> **BLOCO DE TEXTO**:
MISTER SGANZERLÁ POR SEVERINO DADÁ

O montador e editor de som Severino Dadá fala sobre Rogério Sganzerla: o samba, a prontidão e outras bossas de um cinema de invenção e amizade. (LARM)

Eu conheci o Rogério há muito tempo, a gente sempre batia papo, mas nunca tínhamos trabalhado juntos. Ele já tinha me chamado pra trabalhar, mas eu, como autônomo, pegava o trabalho que começasse primeiro. Eu só vou trabalhar com ele profissionalmente em 1984. Ele me chamou pra montar Nem Tudo É Verdade, o primeiro filme do Rogério sobre a vinda do Orson Welles ao Brasil, no início dos anos 40, que ele reconstitui com o Arrigo Barnabé fazendo o papel do Orson Welles. Dali ele parte pra outros filmes em cima do mesmo assunto. Depois eu montei pra ele um filme com sobras do Nem Tudo É Verdade, chamado Linguagem de Orson Welles, um curta que tem um depoimento muito bonito do Grande Otelo - cuja filmagem, aliás, eu tive a honra de assistir - falando da amizade que ele fez com Orson Welles, das biritas que ele tomou com Orson Welles aqui no Brasil.

> **EXERCÍCIO**: Reproduza, sem alterações, o trecho do depoimento sobre Rogério Sganzerla que vai de "O montador e" até "e amizade. (LARM)", inclusive.

> **DADOS REGISTRADOS**:
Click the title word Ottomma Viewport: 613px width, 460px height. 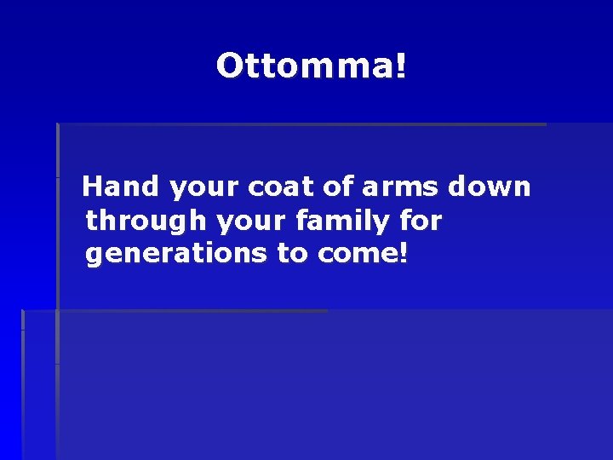306,66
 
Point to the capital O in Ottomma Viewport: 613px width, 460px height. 229,66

> **RESPOSTA**:
O montador e editor de som Severino Dadá fala sobre Rogério Sganzerla: o samba, a prontidão e outras bossas de um cinema de invenção e amizade. (LARM)